A dog attacked and killed a baby. That sentence alone is enough to stop anyone cold. But in Anderson, South Carolina, that is exactly what happened on a Thursday afternoon in May — and it has left an entire community asking the same impossible question: how does something like this happen in someone’s own home?
Anderson Police officers were called to a residence on Wilson Street around 1 p.m. on Thursday, May 15, after reports came in of a severe dog attack. What they found when they got there was devastating — a five-month-old infant and an adult, both mauled. Emergency responders immediately transported both victims to AnMed ER. The baby’s condition was critical. He was quickly flown by medical helicopter to Prisma Health in Greenville, where doctors fought to save his life.


They couldn’t. Baby Dean Gross — just five months old — died the following day, on Friday, May 16. The Anderson County Coroner’s Office confirmed his cause of death as multiple traumatic injuries and classified the manner of death as accidental. The adult victim was treated and released. One person walked away. One didn’t.
Meanwhile, the dog had bolted from the house right after the attack. Officers combed the surrounding neighborhood and eventually located and secured the animal near Cater’s Lake. The investigation is ongoing, but the damage was already done — irreversible, permanent, and absolutely heartbreaking.
What makes this story cut even deeper is that this happened inside a home, where a baby should be at his most protected. Dogs are trusted members of millions of American families every single day. This incident is a brutal reminder of how fast that trust can shatter, and how violently the consequences can land on the most vulnerable people in a household.

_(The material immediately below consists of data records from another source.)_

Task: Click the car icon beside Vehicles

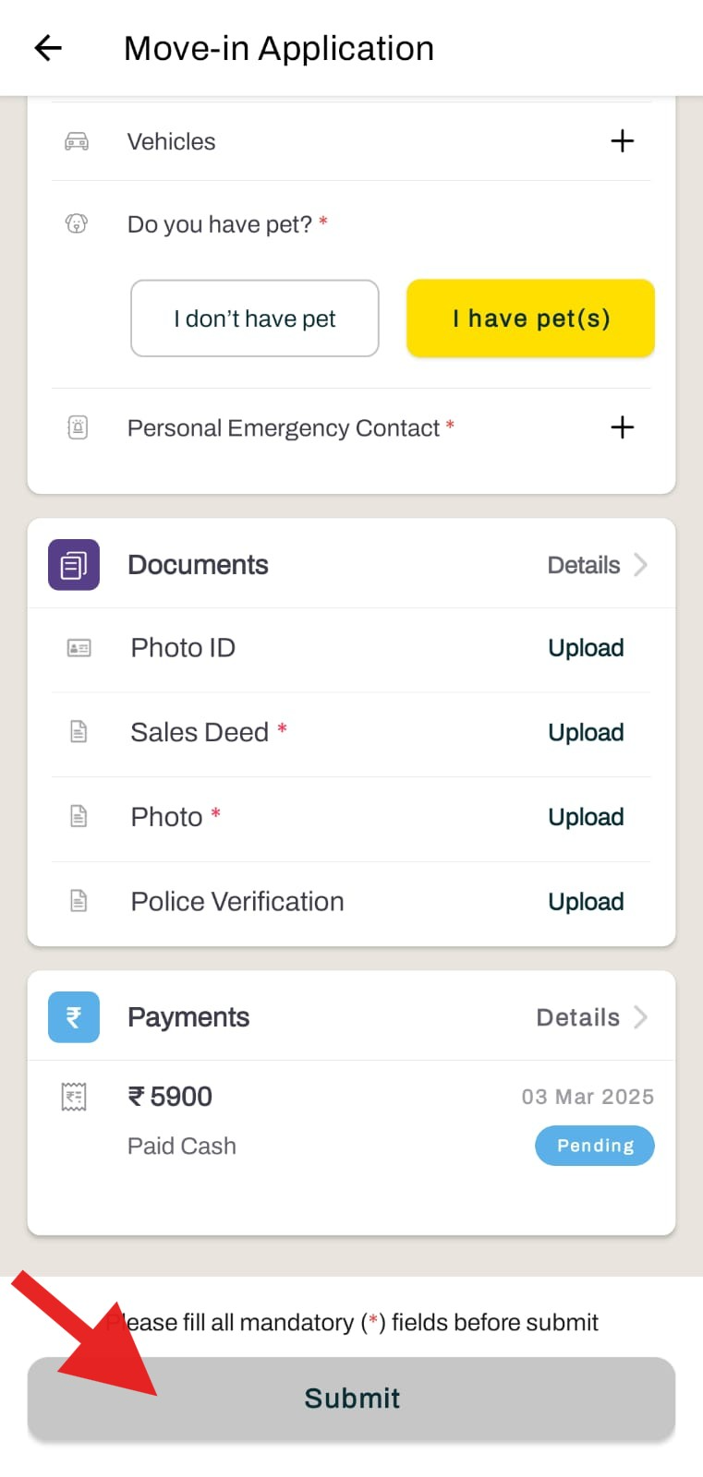Action: 75,141
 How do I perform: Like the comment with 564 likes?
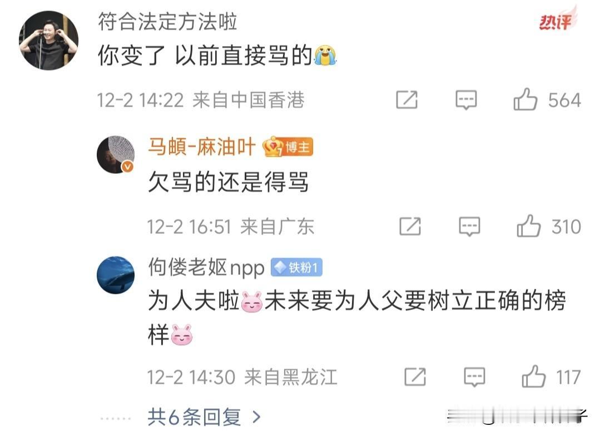point(525,100)
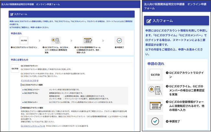Screen dimensions: 211x132
Task: Open the GビズIDクイックマニュアル link
Action: click(x=32, y=126)
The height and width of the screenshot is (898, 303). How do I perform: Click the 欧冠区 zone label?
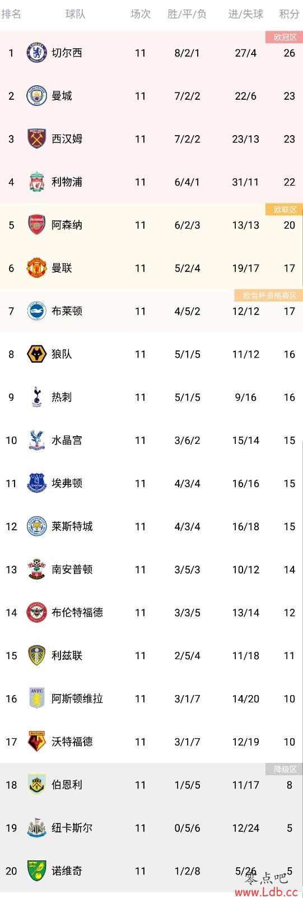(x=285, y=38)
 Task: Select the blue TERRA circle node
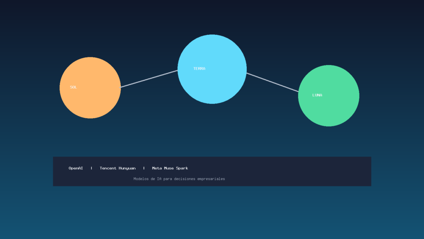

Thomas and Natalie Gross, Dean’s parents, were left to pick up the pieces of a life that had barely begun. A GoFundMe campaign titled “Love and Support for the Gross Family” was launched to help them manage the crushing financial weight of medical bills, funeral expenses, and everything else that comes with losing a child. “No parent should ever have to endure this kind of tragedy, and no family should have to carry the added burden of financial stress while grieving such a profound loss,” the fundraiser stated.
The community answered loud and clear. Over $35,000 was raised in an outpouring of grief and generosity that crossed state lines and social media feeds alike. The dog has been secured. The investigation continues. And the Gross family is left to bury their five-month-old son, Dean — a boy who never got the chance to grow up, taken far too soon by something that should never have happened at all.